Asentí con la cabeza. Empezó a subir por las escaleras. Yo iba detrás, muy cerca de él, latiéndome fuertemente el corazón, todavía incapaz de decidir lo que iba a hacer. ¿Por qué Liddley no hacía algo? ¿Por qué no intervenía? Al llegar al punto donde terminaba la escalera y empezaba el suelo del desván, Allison se volvió hacia mí tiritando.
—Estaba usted en lo cierto —dijo—. Esto es más frío que un glaciar. Como para helarle a uno los cojones.
Allison no era un hombre inculto ni procaz, pero esta repentina grosería suya me endureció y me alegré de que me proporcionara así una justificación para lo que desde luego tenía que hacer. Estaba pensando en los ladrillos que Lewis y yo habíamos quitado de la pared; pensaba en los bordes tan afilados que tenían, en lo fácil que iba a ser coger uno, levantarlo, dejarlo caer…
Abajo sonó el timbre de la puerta.

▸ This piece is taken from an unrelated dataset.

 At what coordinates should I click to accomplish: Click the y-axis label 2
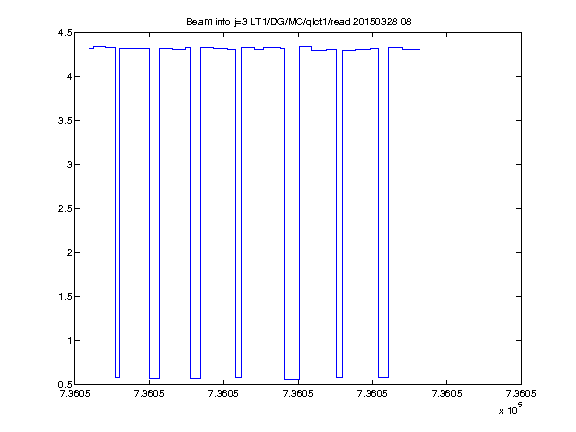tap(69, 252)
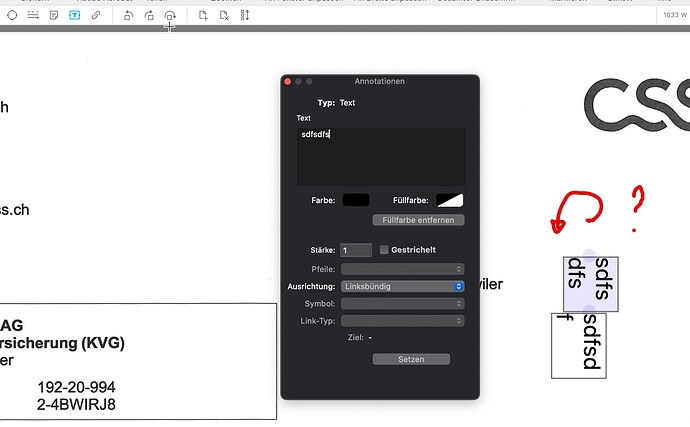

Los dos nos detuvimos. Yo sabía que Allison estaba impaciente por entrar al desván. Volvió a sonar el timbre, con más insistencia.
—Debe de ser el sargento Arkless —comentó Allison—. Le dije que llamara si llegaba algún mensaje para mí.
Sonó otro timbrazo, acompañado de tres golpes a la puerta. Cuando estuvimos abajo, abrí la puerta y me encontré con el chófer de Allison. Me hice a un lado para que Allison saliera.
—¿Qué ocurre, sargento?
—Llaman de Londres por la radio, señor. Tiene que regresar inmediatamente. Ha pasado algo con nuestro hombre, con De la Mere, señor.
—¿Qué ha pasado?
Arkless me miró.
—Diga lo que sea, hombre.
—Suicidio, señor. Eso parece. Pero podría ser… En ese momento estaba a cargo Trubshaw, señor.
—Entiendo. Está bien, Arkless. Coja el canuto y dígales que voy ahora mismo.
Arkless asintió y regresó al coche. Allison se volvió hacia mí. Su rostro era muy expresivo, en particular sus ojos. En ellos se dibujaba la frustración, la decepción, la rabia, la impotencia que sentía en aquel instante. La rabia y la impotencia hacen buena pareja.
—Doctor Hillenbrand, después de todo no parece que tenga objeto el que me acompañe usted a Londres. Cuídese. Yo volveré mañana. Y le agradecería que telefoneara a su esposa y le pidiera que se reúna con nosotros. Tengo que hacerle algunas preguntas.